-- DATA SUPPLIED follows --
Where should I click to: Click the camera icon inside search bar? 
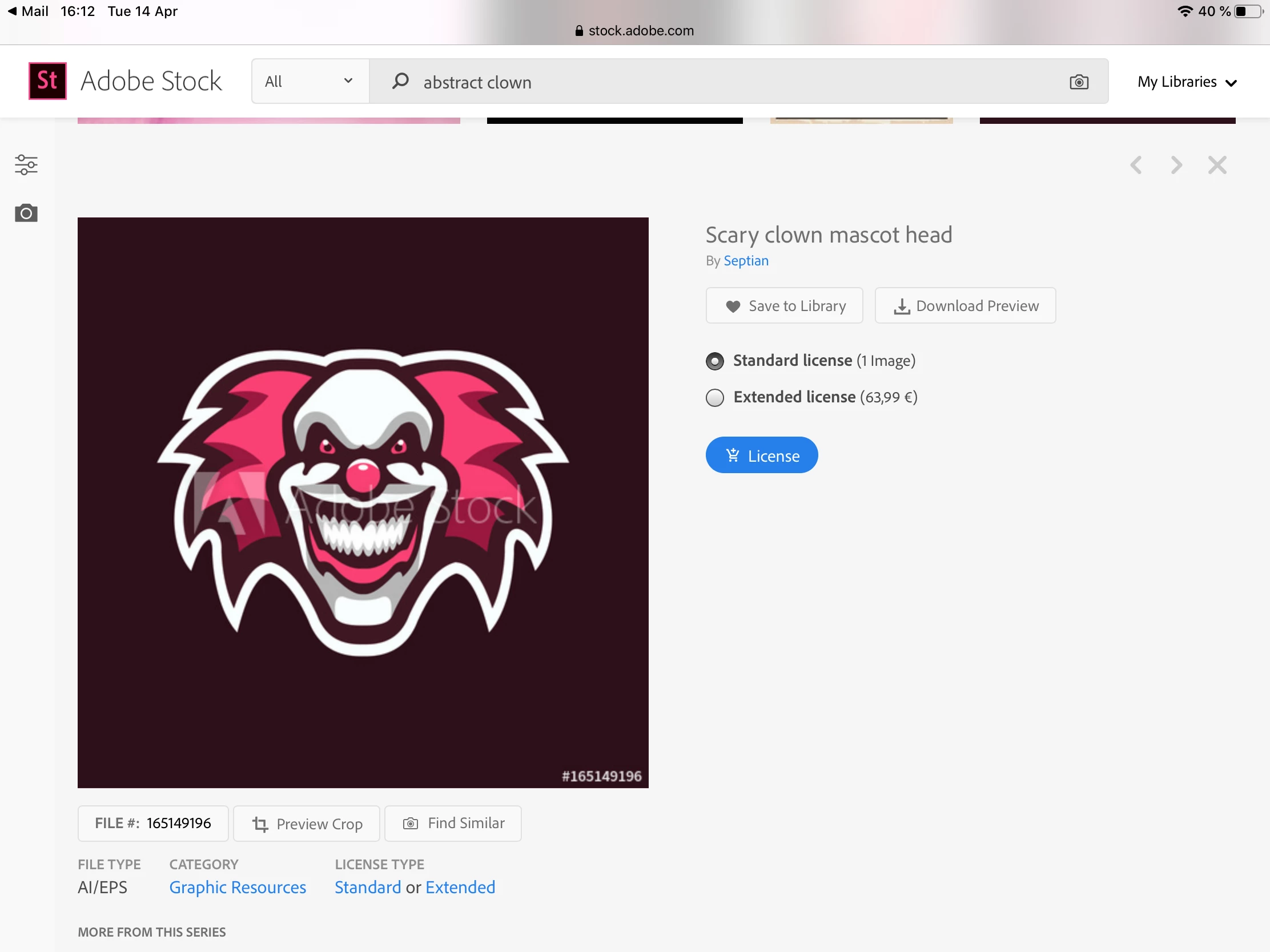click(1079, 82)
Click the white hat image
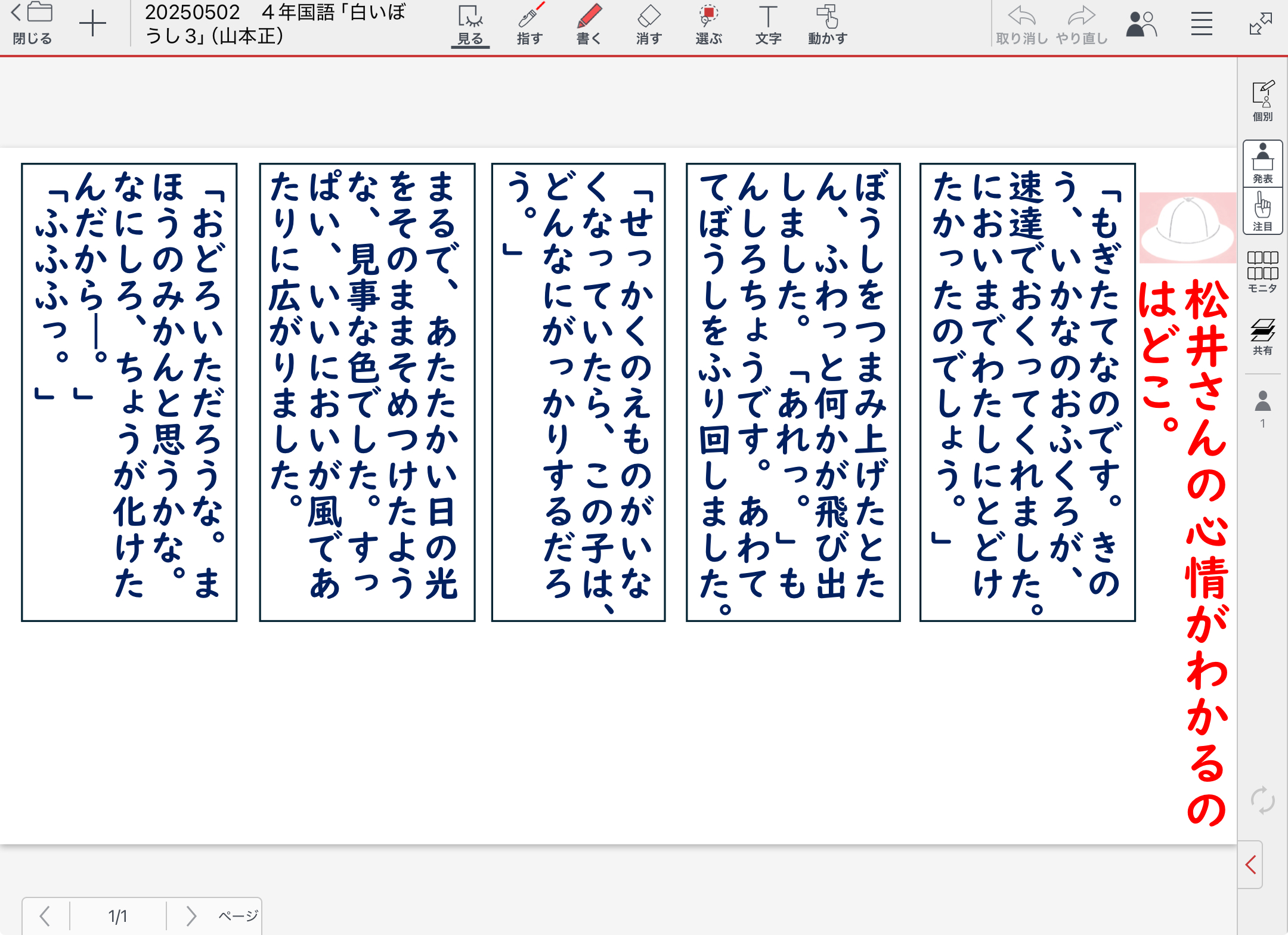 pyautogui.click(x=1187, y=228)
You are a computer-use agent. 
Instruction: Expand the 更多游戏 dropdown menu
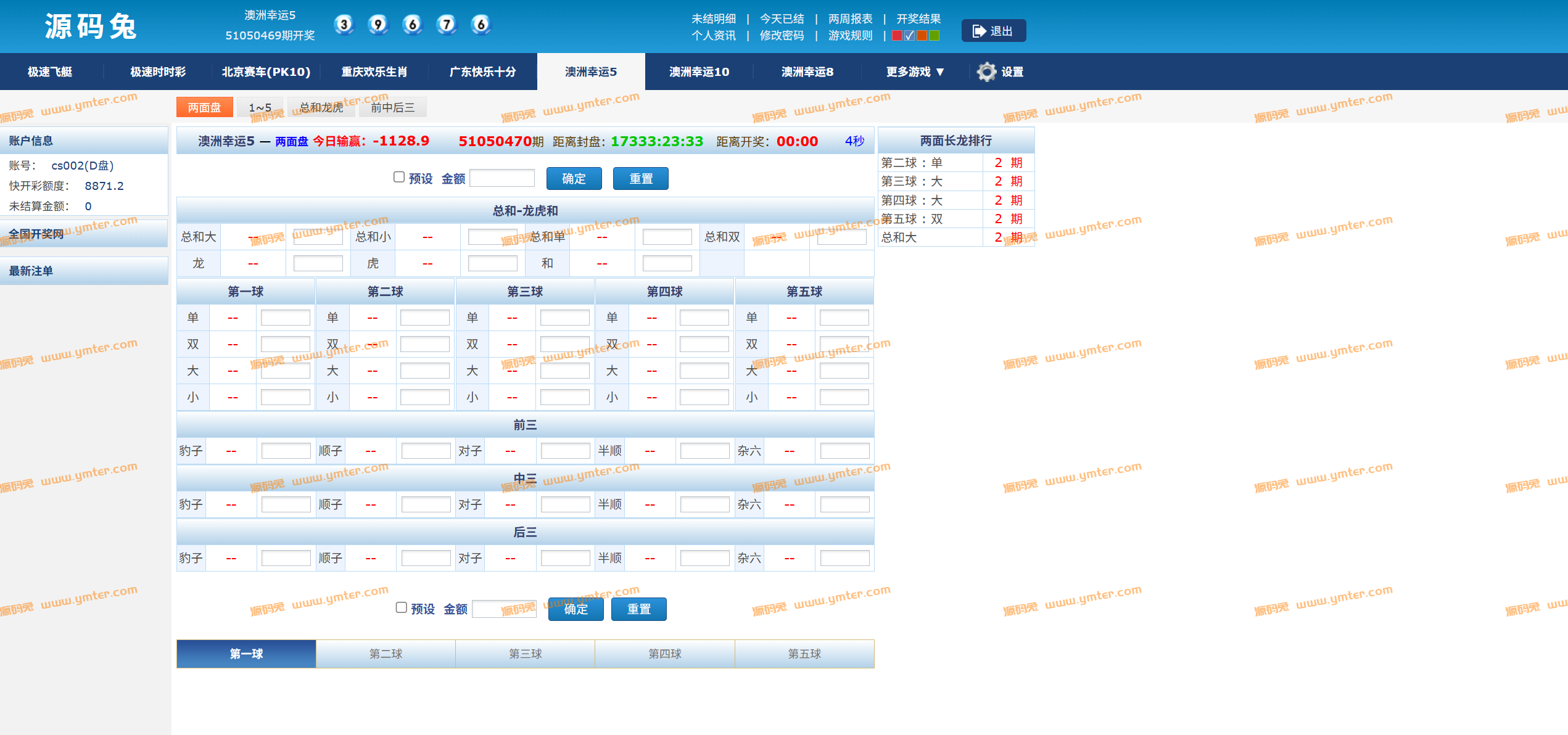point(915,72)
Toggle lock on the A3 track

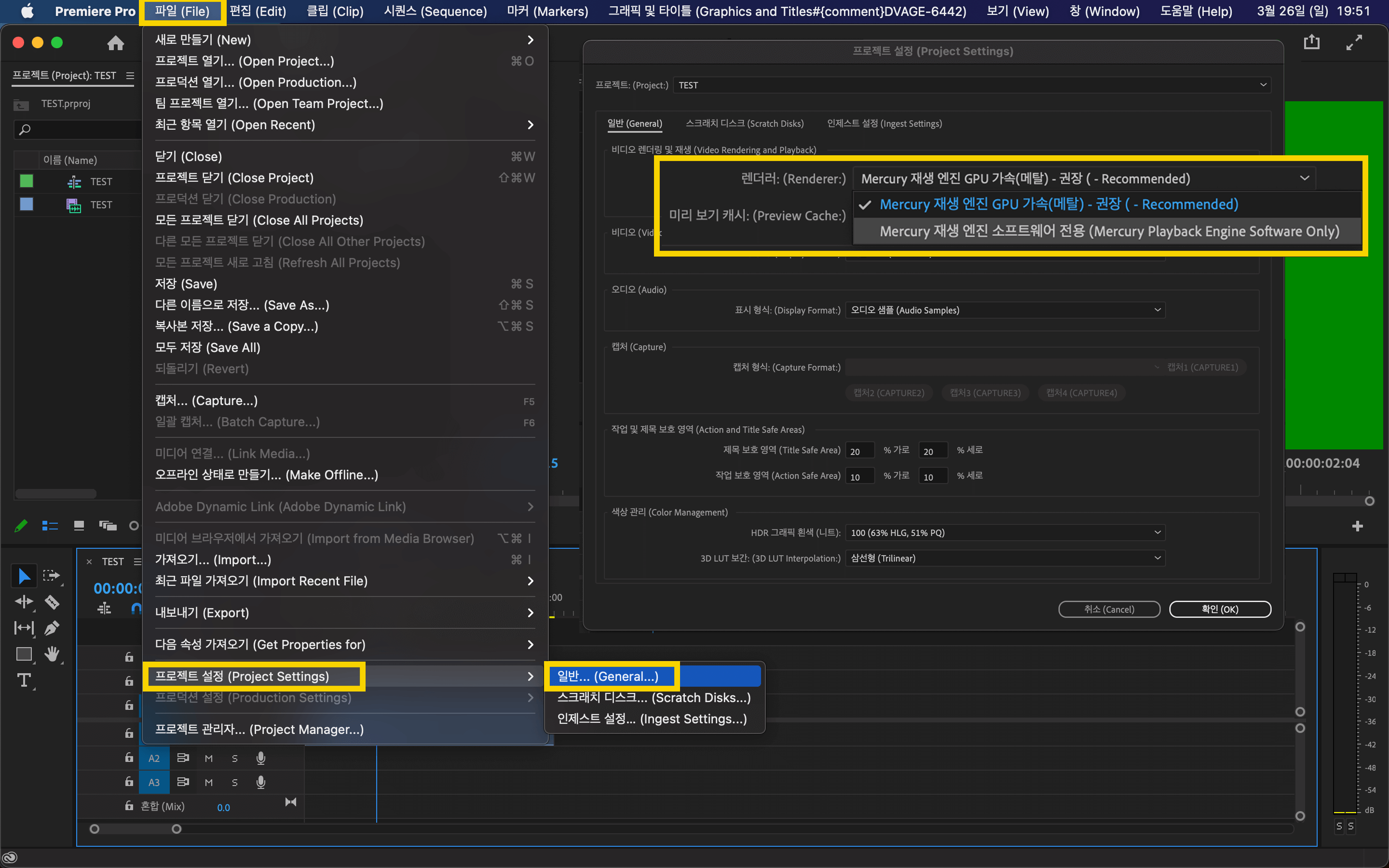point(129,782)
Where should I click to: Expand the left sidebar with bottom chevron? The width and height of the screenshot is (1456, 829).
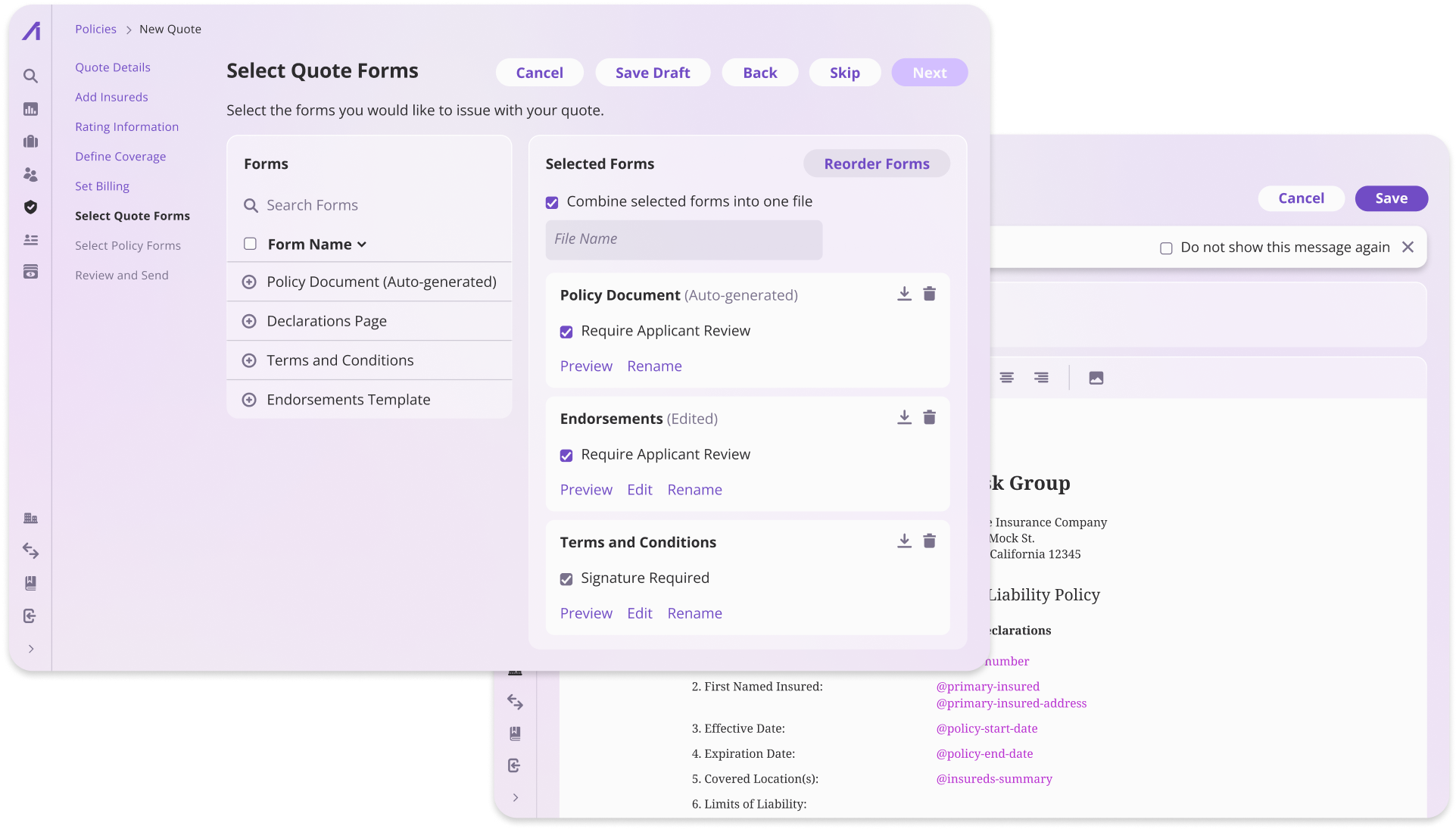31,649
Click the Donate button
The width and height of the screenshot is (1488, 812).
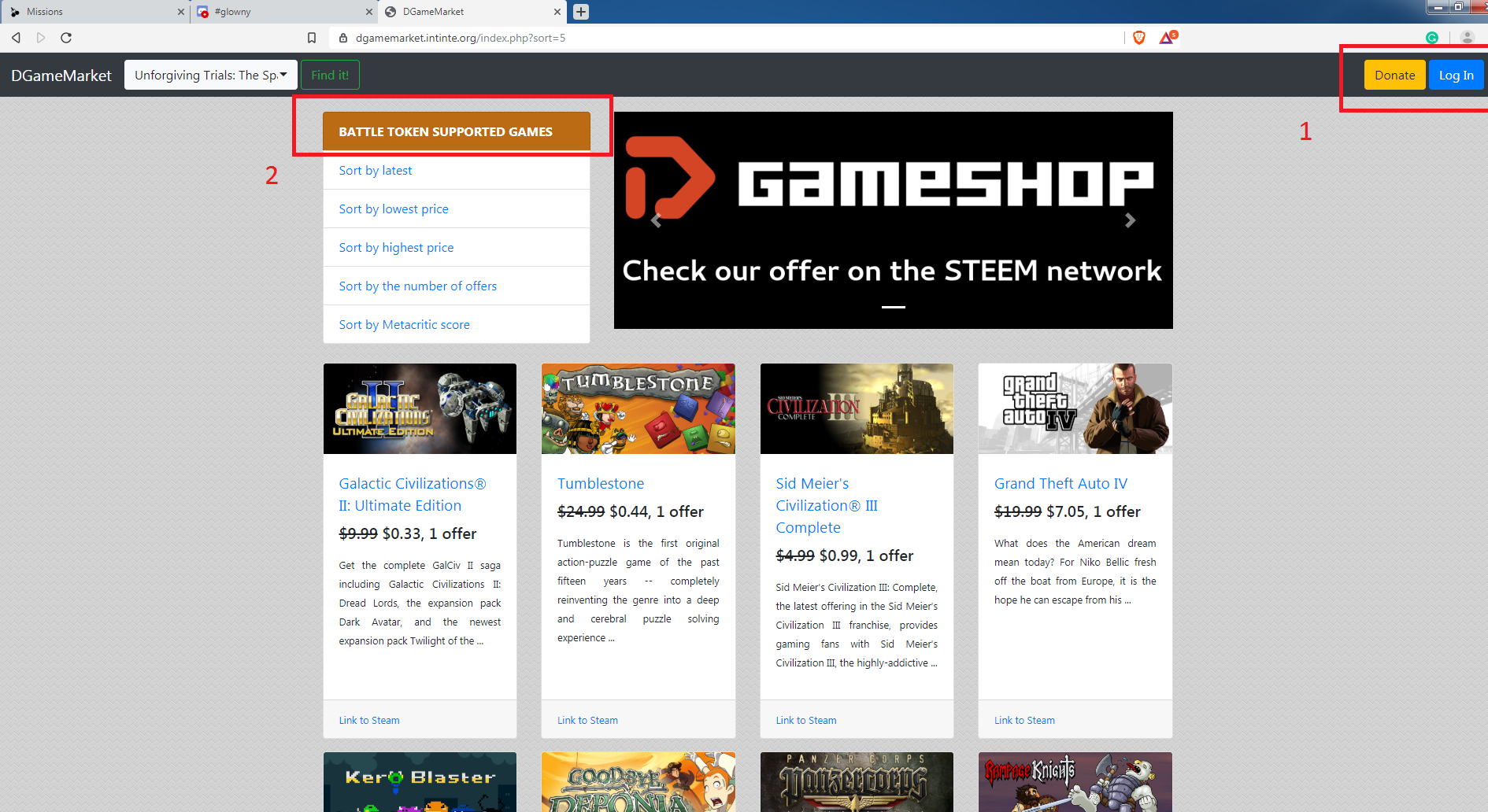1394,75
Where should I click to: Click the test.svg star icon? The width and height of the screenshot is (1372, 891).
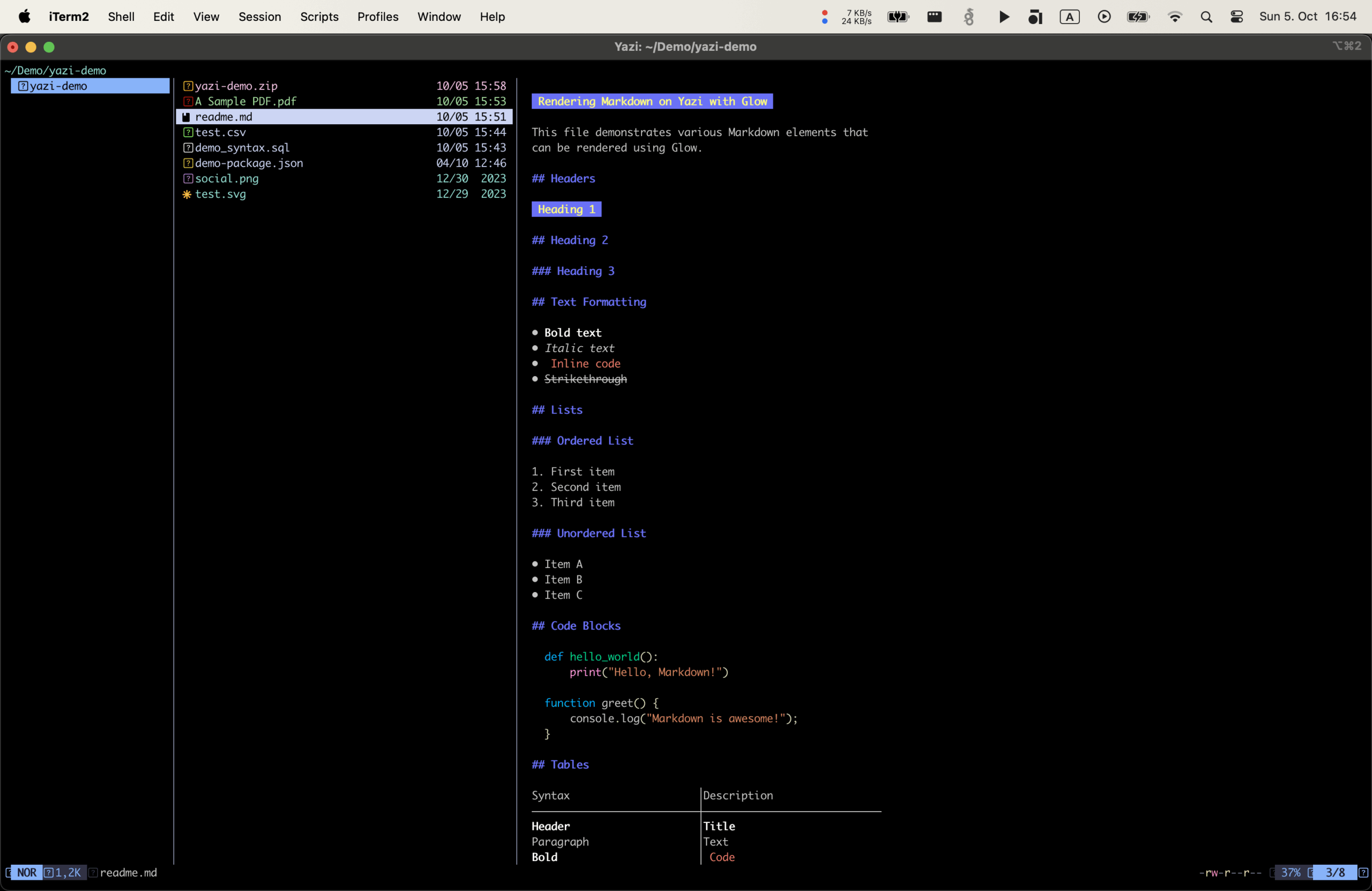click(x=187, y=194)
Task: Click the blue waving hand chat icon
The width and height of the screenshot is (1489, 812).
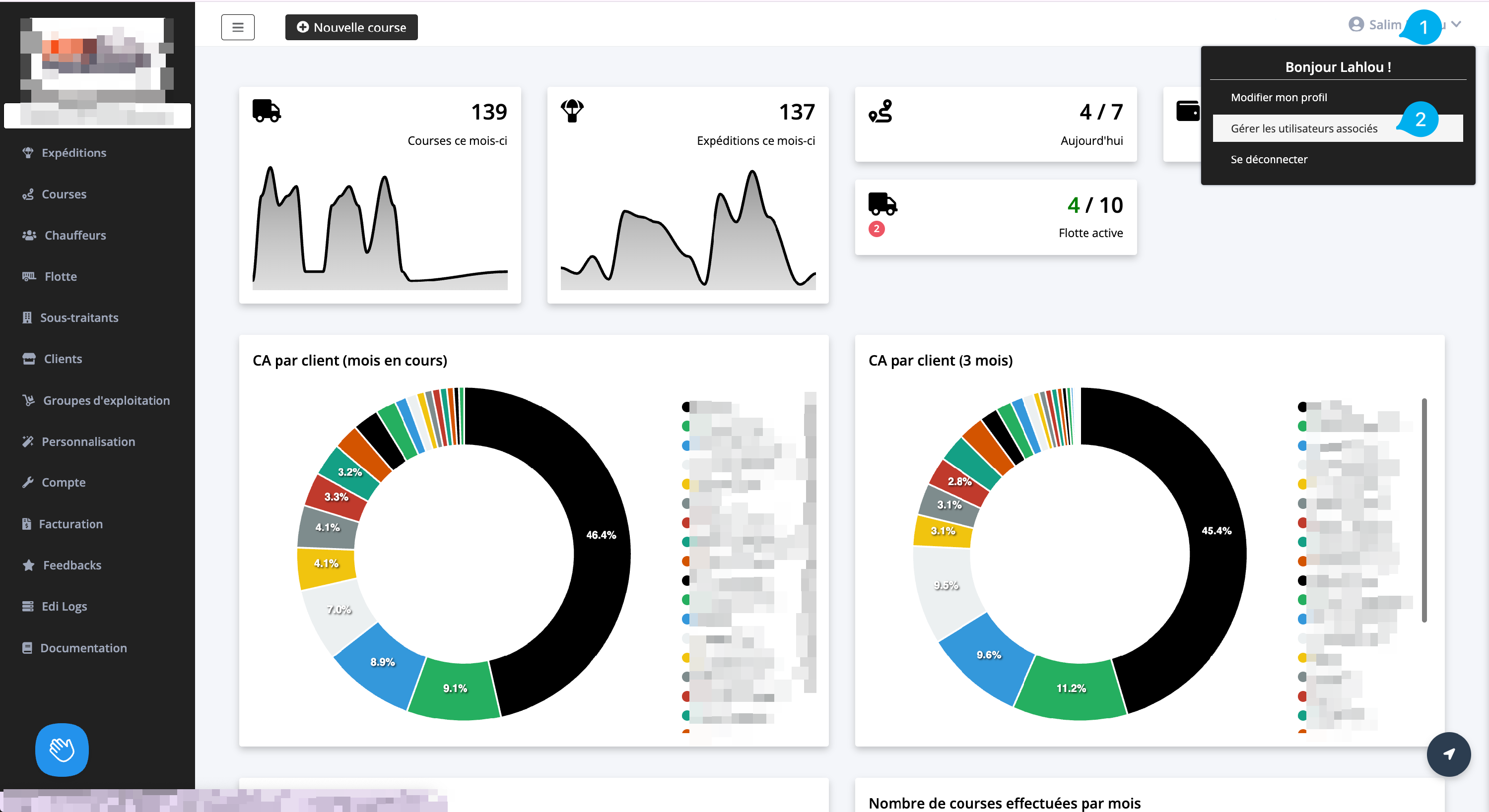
-- DATA SUPPLIED concluded --
TASK DESCRIPTION: Write out the lines that run from the line containing "Where should I click to: Click the test.svg" to the end of the entries, inclusive, exactly as written. Skip every picture.

SOLUTION TO THIS EXERCISE:
Where should I click to: Click the test.svg star icon? The width and height of the screenshot is (1372, 891).
click(x=187, y=194)
Task: Click the blue waving hand chat icon
The width and height of the screenshot is (1489, 812).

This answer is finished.